# What you are asked to do:
The lines below, from the one holding "Where should I" through the one holding "Task: Click the FLOOR PRICE stat label", are to be restated word for word, with all images left out.

# Material for this task:
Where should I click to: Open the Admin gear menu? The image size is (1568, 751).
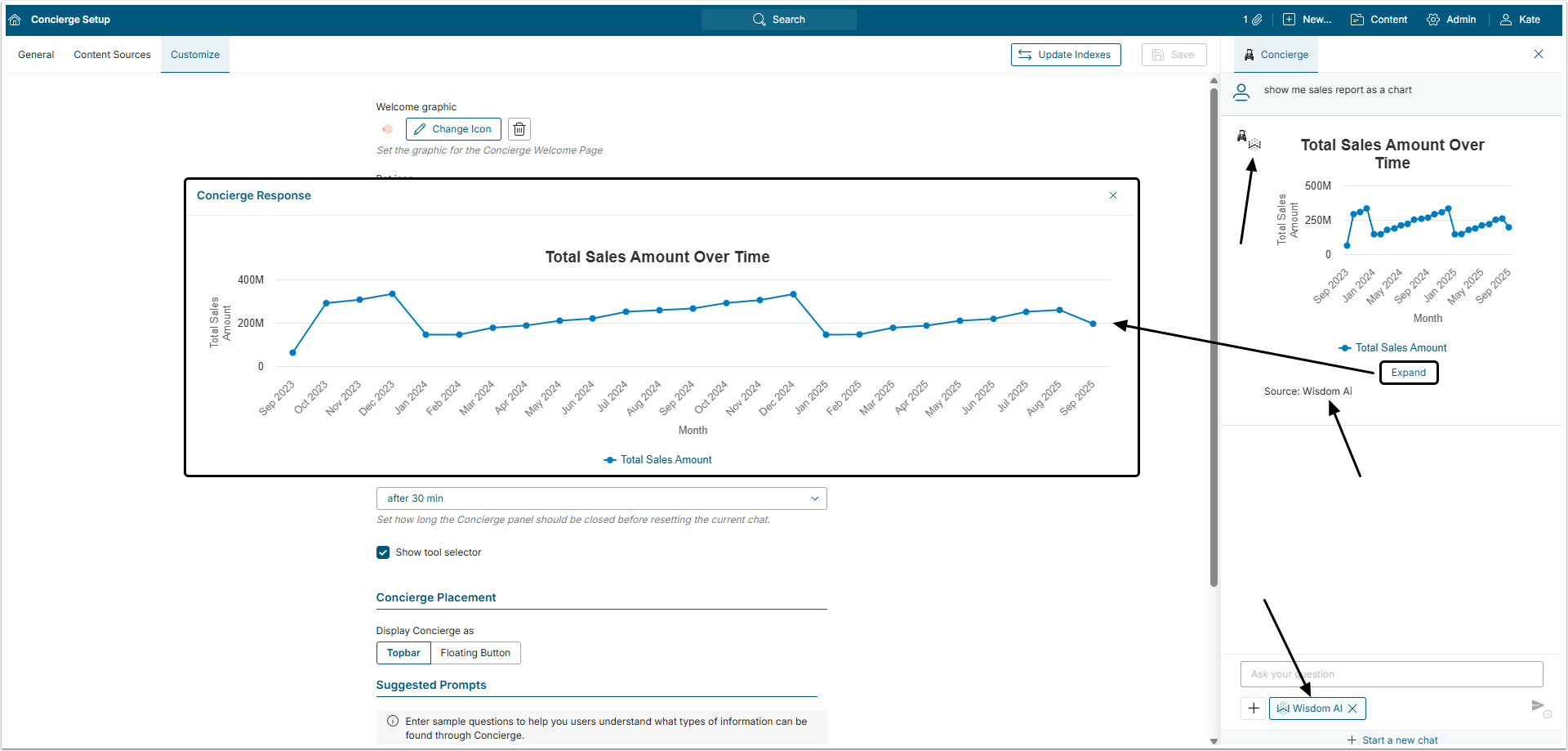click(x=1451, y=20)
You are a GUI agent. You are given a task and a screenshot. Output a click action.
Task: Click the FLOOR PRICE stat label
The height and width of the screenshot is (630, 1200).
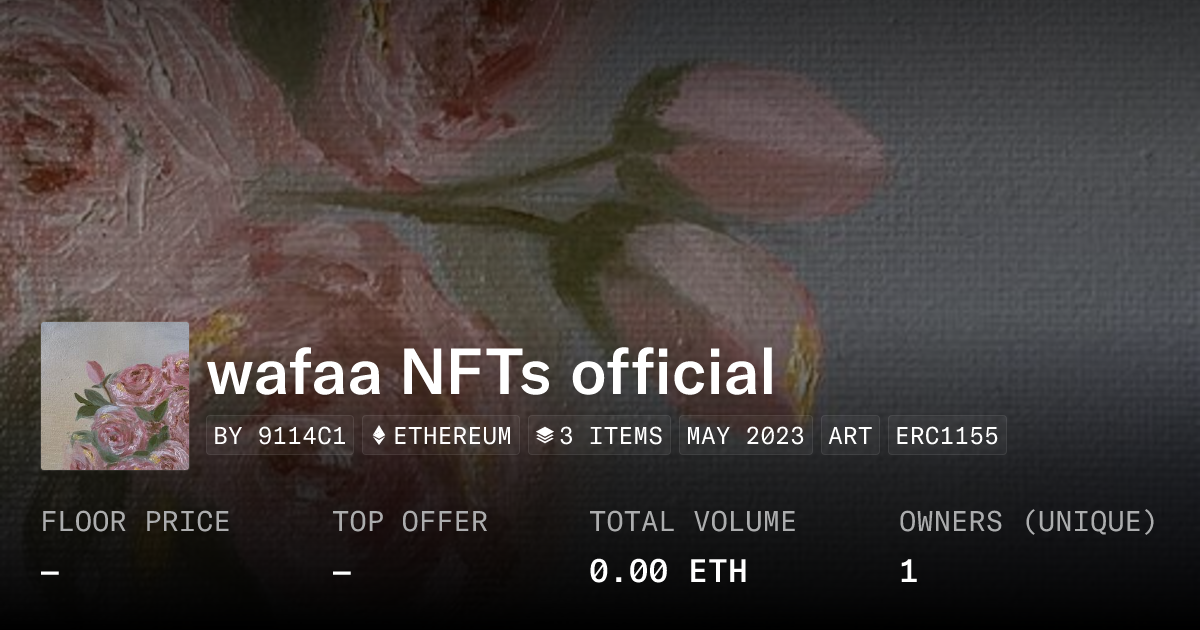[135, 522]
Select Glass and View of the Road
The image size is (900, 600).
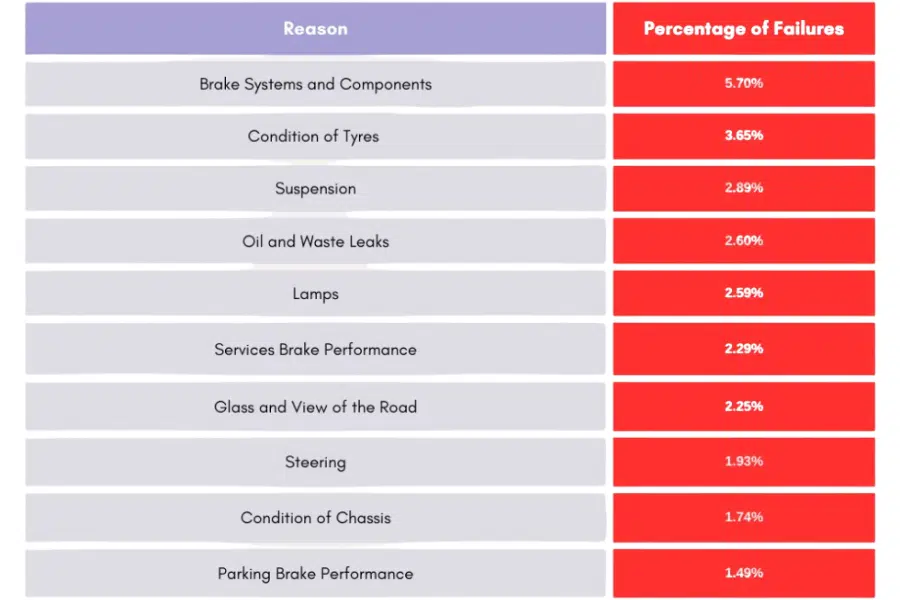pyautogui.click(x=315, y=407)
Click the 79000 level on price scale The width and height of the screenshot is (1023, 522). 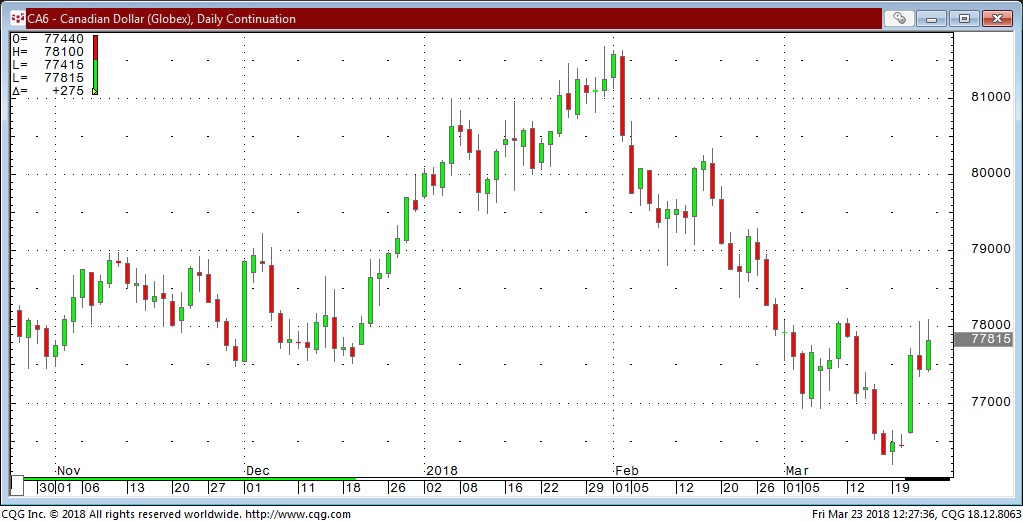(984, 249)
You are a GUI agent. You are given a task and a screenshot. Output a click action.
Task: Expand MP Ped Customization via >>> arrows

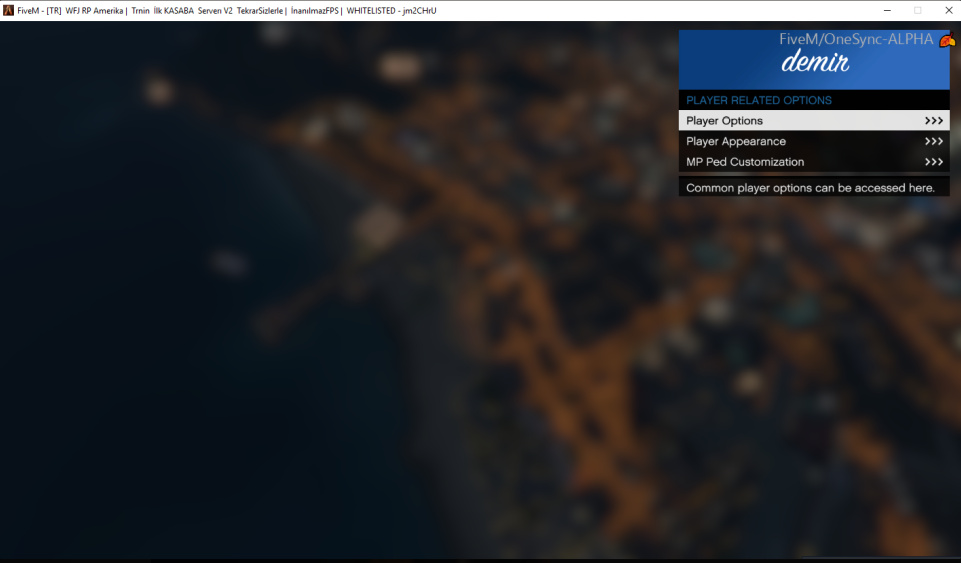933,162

--

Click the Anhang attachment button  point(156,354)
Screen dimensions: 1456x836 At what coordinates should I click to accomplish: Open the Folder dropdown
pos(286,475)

# Expected answer:
Where should I click to: Open the Admin gear menu? The image size is (1568, 751).
click(x=1451, y=20)
You are a GUI agent. You are given a task and a screenshot. Output a click action.
Task: Click the FLOOR PRICE stat label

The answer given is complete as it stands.